En plongeant pour sauver son père de la noyade, Marco, 14 ans, découvre qu'il a l'incroyable capacité de respirer sous l'eau. Mais son émerveillement est de courte durée car il apprend bien vite la vérité : il appartient à un peuple millénaire, les Gardiens de l'Océan, et l'apparition de ses pouvoirs a fait de lui une cible de choix pour ceux qui souhaiteraient empêcher la naissance d'un nouveau protecteur des mers. Afin de préserver les siens, il doit les quitter, et partir apprendre à contrôler ses nouveaux dons à Acqualys, la cité des Gardiens. Mais avant d'en devenir un à part entière, il devra affronter des pirates, explorer les fonds marins et braver le seul interdit qu'on lui a imposé... un interdit qui porte le nom de Laura.

Mon avis

   En voyant ce livre proposé en partenariat sur le site de Livraddict, je n'ai pas hésité une seule seconde et ai postulé dans l'espoir de le recevoir. Quel fut mon plaisir d'avoir été sélectionnée pour le découvrir. Je remercie Livraddict et Michel Lafon de me l'avoir fait parvenir. L'histoire se déroule dans les fonds marins dans lesquels évoluent une société particulière: les gardiens de l'océan. Ceux-ci, disséminés dans le monde entier, sont censés protéger l'écosystème, préserver et sauvegarder la planète et ses ressources de tous dangers, qu'ils soient naturels ou causés par l'être humain. Le pitch de base est intéressant et donne envie de plonger dans ce milieu aquatique original et détenteur d'un potentiel incontestable pour passer un excellent moment de lecture de manière à s'immerger dans ce cadre paradisiaque. Je m'attendais à un dépaysement total, à découvrir l'océan sous un aspect que je ne connaissais pas, emprunt de magie et de mystère. Un univers qui fait rêver et qui donne envie de s'y rendre. Malheureusement, je n'ai rien ressenti de tout cela. A vrai dire, ce livre m'a déçu tant au niveau de son fond que de sa forme qui m'a semblé inadéquate à l'univers que l'auteure nous propose.

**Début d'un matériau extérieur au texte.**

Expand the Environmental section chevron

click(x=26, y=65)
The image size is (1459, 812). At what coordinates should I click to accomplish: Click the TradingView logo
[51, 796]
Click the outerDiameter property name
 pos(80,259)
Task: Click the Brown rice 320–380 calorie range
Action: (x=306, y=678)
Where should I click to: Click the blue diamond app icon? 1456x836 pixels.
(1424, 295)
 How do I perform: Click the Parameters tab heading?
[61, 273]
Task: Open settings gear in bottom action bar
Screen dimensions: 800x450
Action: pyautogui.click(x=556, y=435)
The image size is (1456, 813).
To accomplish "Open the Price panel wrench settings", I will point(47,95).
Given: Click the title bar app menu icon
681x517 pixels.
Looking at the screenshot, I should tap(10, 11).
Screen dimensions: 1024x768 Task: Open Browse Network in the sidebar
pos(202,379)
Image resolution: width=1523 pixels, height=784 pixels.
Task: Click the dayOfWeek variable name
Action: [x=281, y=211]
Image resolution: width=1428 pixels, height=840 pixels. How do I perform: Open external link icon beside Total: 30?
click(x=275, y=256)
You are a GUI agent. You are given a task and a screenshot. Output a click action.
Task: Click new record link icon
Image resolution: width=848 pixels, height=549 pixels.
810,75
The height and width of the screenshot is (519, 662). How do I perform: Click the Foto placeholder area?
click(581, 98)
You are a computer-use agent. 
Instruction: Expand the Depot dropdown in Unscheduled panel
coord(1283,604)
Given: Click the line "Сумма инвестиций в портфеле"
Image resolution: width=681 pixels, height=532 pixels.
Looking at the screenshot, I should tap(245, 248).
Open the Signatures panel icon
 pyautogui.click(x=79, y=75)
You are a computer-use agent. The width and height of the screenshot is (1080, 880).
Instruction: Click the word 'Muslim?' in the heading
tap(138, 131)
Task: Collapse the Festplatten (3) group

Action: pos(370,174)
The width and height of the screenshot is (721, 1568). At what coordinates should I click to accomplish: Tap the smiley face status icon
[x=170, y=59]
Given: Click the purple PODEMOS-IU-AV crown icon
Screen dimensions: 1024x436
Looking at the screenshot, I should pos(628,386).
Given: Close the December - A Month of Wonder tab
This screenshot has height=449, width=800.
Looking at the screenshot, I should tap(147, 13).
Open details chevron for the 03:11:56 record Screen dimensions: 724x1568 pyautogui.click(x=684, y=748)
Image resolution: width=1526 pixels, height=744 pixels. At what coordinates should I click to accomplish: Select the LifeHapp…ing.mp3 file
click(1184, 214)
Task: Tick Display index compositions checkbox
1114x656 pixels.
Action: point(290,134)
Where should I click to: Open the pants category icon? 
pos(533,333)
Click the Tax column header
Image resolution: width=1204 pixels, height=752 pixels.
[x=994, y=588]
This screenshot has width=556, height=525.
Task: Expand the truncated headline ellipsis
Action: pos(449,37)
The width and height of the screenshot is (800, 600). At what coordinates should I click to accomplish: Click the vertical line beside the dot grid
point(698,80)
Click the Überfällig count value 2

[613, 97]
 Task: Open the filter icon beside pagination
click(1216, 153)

   L'auteure part d'un postulat riche et facilement exploitable au vu de tout ce qui était possible de construire autour de cette nouvelle mythologie, qui laissait supposer une multitude de directions, une excellente idée de la part de l'auteure pourtant. Ce qui me chagrine d'autant plus. En effet, le livre ne fait que 220 pages et aurait mériter davantage d'approfondissement. Au lieu de cela, des clichés à répétitions nous sont offerts et les actions se déroulent à une telle rapidité que je n'ai nullement eu le temps de prendre conscience de ce que je lisais et par conséquent, de m'encrer dans l'histoire. De plus, les descriptions sont peu nombreuses. Le style de l'auteure est certes, agréable à lire, mais trop peu imagé à mon goût. Je n'ai donc pas eu l'occasion de m'imaginer correctement le contexte qu'elle propose, ce qui est dommage. Je sais qu'il s'agit d'un roman destiné aux enfants, ce qui peut expliquer les nombreuses facilités à tous niveaux. Mais je reste convaincue que quelques pages supplémentaires et un récit plus étoffé n'auraient pas été de refus, tant pour le jeune lecteur ou le moins jeune.

   En conclusion, je n'ai pas été convaincue par ce roman aquatique qui pourtant détenait un immense potentiel à mes yeux. J'ai ressenti comme un manque tout au long de ma lecture de part le récit trop rapide, les personnages survolés et l'écriture qui n'a pas su m'immerger dans l'histoire comme je l'aurais souhaiter. Cependant, je reste convaincue que l'idée de base est excellente, d'où ma déception de ne pas avoir pu m'y plonger complètement. Je pensais découvrir une histoire innovante et magique se déroulant dans des lieux marins aux décors magnifiques, mais finalement j'ai bu la tasse.